Las formas militares han empezado a impregnar con su peso de plomo también esta unidad, que en el fondo no es militar. Ahora hay guardias armados en todos los rincones del buque, y en cubierta se hacen ejercicios de instrucción. Las botas se ven bien lustradas. Cuando los oficiales practican su gimnasia diaria se aseguran de que los soldados rasos y los suboficiales no puedan mirar a fin de que no se deteriore el respeto por sus superiores. A Cushing le cuesta bastante acostumbrarse. No sin asombro recibió hace poco unas espuelas —en realidad, un mero atributo de su condición de oficial ya que el Base Hospital No. 5 no dispone de caballos—, junto con una pistola automática del modelo M 1911 («grasienta y de aspecto maligno»). Raras veces la llevará encima, y no la usará jamás.

▸ **Qué se pide**:
**A.** Actualiza el texto dado entre "Las formas militares" y "la usará jamás.", ambos incluidos, sustituyendo "gimnasia diaria" por "gimnasia matutina".
**B.** Contesta según el texto dado:
(i) ¿De qué modelo es la pistola automática que recibió Cushing?
(ii) ¿Por qué las espuelas eran solo un atributo de su condición de oficial?
(iii) ¿Dónde hay ahora guardias armados?
Para responder, usa únicamente el texto dado.

▸ **Datos extraídos**:
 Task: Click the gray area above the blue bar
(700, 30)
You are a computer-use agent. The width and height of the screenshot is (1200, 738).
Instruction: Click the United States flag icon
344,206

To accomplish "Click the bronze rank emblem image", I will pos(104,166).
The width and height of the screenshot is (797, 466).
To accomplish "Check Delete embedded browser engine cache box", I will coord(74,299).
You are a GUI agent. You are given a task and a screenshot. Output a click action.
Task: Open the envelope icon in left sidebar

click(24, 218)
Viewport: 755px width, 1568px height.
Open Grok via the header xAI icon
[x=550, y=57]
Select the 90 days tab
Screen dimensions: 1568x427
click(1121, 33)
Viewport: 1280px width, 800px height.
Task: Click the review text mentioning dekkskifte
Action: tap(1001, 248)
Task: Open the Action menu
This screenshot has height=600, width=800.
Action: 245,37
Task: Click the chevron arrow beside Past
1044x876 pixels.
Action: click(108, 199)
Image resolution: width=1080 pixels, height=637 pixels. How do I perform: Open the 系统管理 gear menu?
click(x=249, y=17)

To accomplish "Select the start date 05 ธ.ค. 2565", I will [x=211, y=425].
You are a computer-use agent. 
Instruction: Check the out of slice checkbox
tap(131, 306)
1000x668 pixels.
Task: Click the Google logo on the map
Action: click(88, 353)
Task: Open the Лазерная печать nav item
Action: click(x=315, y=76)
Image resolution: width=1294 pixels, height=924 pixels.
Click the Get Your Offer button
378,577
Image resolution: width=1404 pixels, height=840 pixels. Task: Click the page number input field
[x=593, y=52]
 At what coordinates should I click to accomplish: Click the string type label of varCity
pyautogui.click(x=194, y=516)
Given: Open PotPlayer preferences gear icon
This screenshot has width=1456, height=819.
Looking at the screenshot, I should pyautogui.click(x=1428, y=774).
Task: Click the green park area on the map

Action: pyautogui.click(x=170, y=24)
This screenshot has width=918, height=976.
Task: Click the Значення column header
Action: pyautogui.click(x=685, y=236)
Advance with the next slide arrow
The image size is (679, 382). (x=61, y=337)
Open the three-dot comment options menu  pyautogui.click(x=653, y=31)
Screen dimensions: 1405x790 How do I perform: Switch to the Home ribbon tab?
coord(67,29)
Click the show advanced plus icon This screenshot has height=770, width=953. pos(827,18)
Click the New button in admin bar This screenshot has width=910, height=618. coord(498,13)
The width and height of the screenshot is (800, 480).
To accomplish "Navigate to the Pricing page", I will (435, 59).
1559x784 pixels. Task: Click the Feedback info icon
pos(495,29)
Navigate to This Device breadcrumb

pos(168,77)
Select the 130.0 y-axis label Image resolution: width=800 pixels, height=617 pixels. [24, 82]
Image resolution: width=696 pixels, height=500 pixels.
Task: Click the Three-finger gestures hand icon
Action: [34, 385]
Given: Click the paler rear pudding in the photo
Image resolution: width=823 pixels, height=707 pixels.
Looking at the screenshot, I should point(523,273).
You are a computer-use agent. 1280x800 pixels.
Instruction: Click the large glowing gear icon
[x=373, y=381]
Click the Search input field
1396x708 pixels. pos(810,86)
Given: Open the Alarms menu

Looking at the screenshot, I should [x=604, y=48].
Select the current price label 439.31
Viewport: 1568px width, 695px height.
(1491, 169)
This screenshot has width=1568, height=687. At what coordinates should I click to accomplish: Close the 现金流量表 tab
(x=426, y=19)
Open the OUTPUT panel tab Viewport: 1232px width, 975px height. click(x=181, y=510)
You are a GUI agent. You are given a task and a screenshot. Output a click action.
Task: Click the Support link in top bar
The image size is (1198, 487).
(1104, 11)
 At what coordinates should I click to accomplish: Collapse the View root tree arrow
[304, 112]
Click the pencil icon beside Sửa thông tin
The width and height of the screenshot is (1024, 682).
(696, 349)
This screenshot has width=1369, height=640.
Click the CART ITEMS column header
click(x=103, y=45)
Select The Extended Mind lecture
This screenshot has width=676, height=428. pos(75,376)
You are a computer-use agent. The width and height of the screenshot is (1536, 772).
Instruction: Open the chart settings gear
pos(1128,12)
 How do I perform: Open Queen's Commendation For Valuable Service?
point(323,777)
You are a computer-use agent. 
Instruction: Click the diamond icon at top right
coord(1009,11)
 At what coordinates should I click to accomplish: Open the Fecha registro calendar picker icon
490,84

▸ **Respuestas por tarea**:
**A.**
Las formas militares han empezado a impregnar con su peso de plomo también esta unidad, que en el fondo no es militar. Ahora hay guardias armados en todos los rincones del buque, y en cubierta se hacen ejercicios de instrucción. Las botas se ven bien lustradas. Cuando los oficiales practican su gimnasia matutina se aseguran de que los soldados rasos y los suboficiales no puedan mirar a fin de que no se deteriore el respeto por sus superiores. A Cushing le cuesta bastante acostumbrarse. No sin asombro recibió hace poco unas espuelas —en realidad, un mero atributo de su condición de oficial ya que el Base Hospital No. 5 no dispone de caballos—, junto con una pistola automática del modelo M 1911 («grasienta y de aspecto maligno»). Raras veces la llevará encima, y no la usará jamás.

**B.**
(i) Del modelo M 1911.
(ii) Porque el Base Hospital No. 5 no dispone de caballos.
(iii) En todos los rincones del buque.